We solve a 20-year old problem posed by M. Yannakakis and prove that there exists no polynomial-size linear program (LP) whose associated polytope projects to the traveling salesman polytope, even if the LP is not required to be symmetric. Moreover, we prove that this holds also for the maximum cut problem and the stable set problem. These results follow from a new connection that we make between one-way quantum communication protocols and semidefinite programming reformulations of LPs.
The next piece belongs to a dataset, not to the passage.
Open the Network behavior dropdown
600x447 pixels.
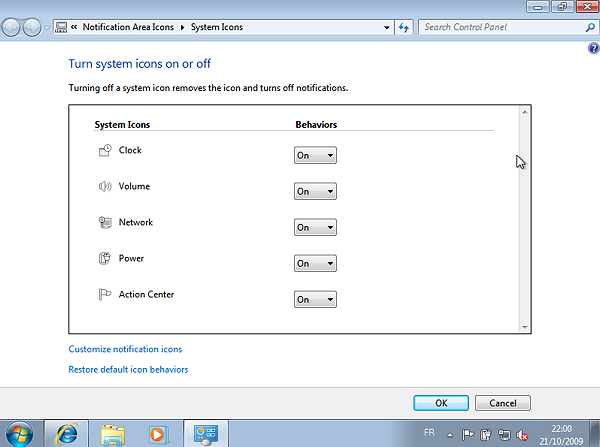[315, 227]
The history of this problem is quite interested. From Gerd Woeginger’s P-versus-NP page (See also Mike Trick’s blog post on Swart’s attempts):

In 1986/87 Ted Swart (University of Guelph) wrote a number of papers (some of them had the title: “P=NP”) that gave linear programming formulations of polynomial size for the Hamiltonian cycle problem. Since linear programming is polynomially solvable and Hamiltonian cycle is NP-hard, Swart deduced that P=NP.

In 1988, Mihalis Yannakakis closed the discussion with his paper “Expressing combinatorial optimization problems by linear programs” (Proceedings of STOC 1988, pp. 223-228). Yannakakis proved that expressing the traveling salesman problem by a symmetric linear program (as in Swart’s approach) requires exponential size. The journal version of this paper has been published in Journal of Computer and System Sciences 43, 1991, pp. 441-466.
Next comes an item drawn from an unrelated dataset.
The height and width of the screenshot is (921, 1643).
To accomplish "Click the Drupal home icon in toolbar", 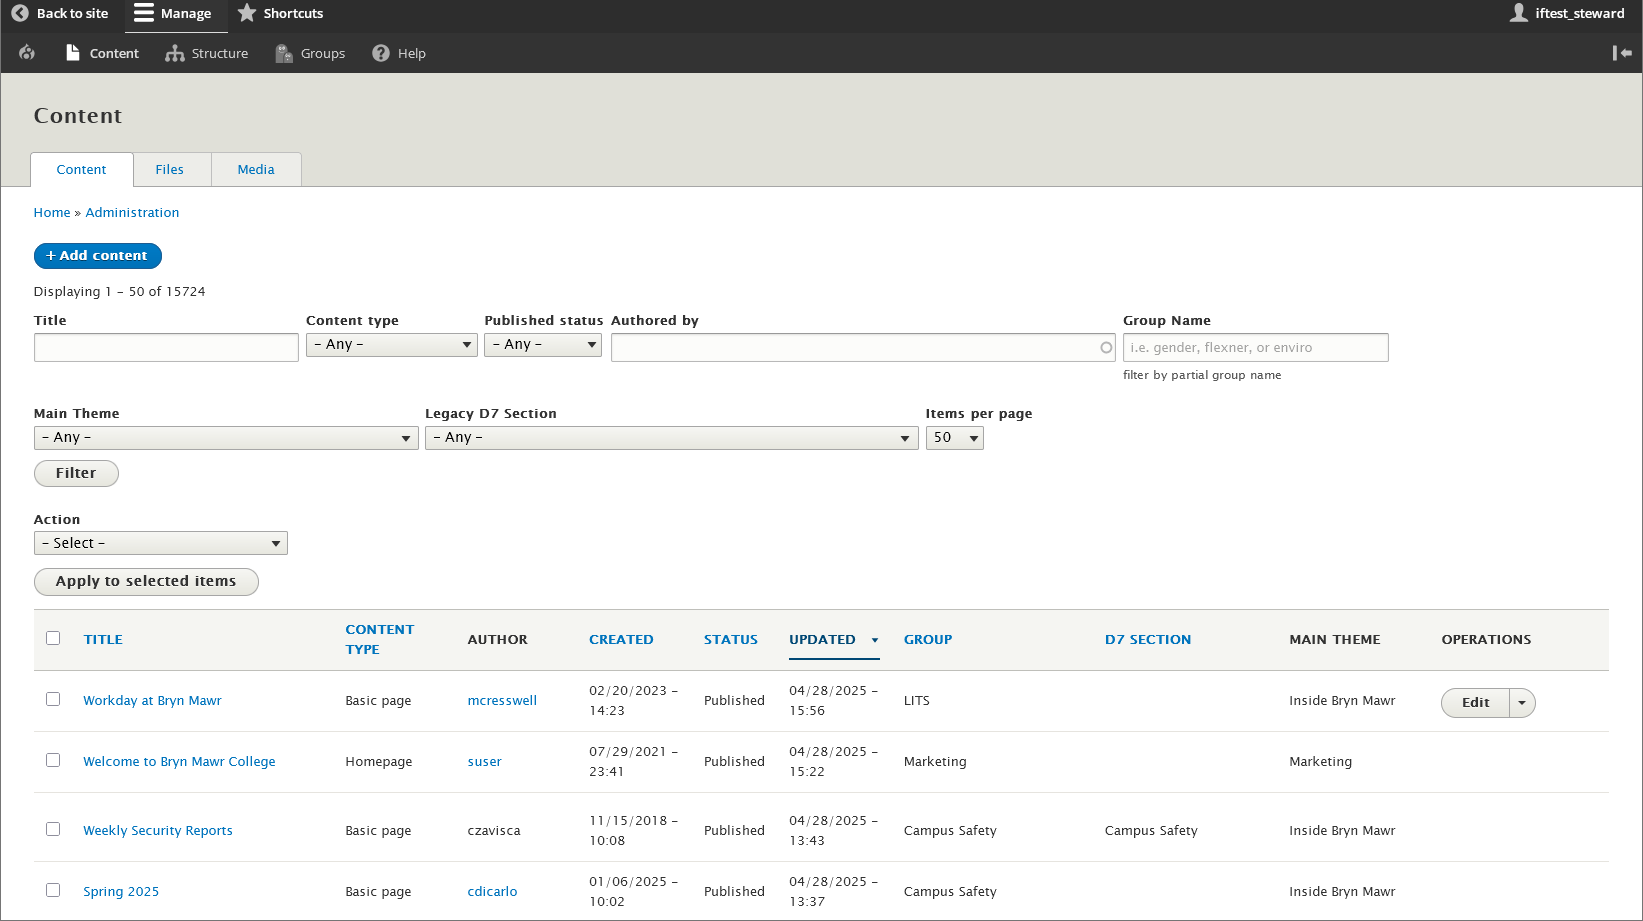I will coord(27,53).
In his paper, Yannakakis posed the question whether one can show such a lower bound unconditionally, i.e., without the symmetry assumption and Yannakakis conjectured that symmetry ‘should not help much’. This sounded reasonable however no proof was known. In 2010, to the surprise of many, Kaibel, Pashkovich, and Theis proved that there exist polytopes whose symmetric extension complexity (the number of facets of the polytope) is super-polynomial, whereas there exists asymmetric extended formulations that use only polynomially many inequalities; i.e., symmetry does matter. On top of that, the considered polytopes were closely related to the matching polytope (used by Yannakakis to establish the TSP result) which rekindled the discussion on the (unconditional) extension complexity of the travelling salesman polytope and Kaibel asked whether 0/1-polytopes have extended formulations with a polynomial number of inequalities in general or if there exist 0/1-polytopes that need a super-polynomial number of facets in any extension. Beware! This is not in contradiction or related to the P-vs.-NP question as we only talk about the number of inequalities and not the encoding length of the coefficients. This was settled by Rothvoss in 2011 by a very nice counting argument: there are 0/1-polytopes that need a super-polynomial number of inequalities in any extension.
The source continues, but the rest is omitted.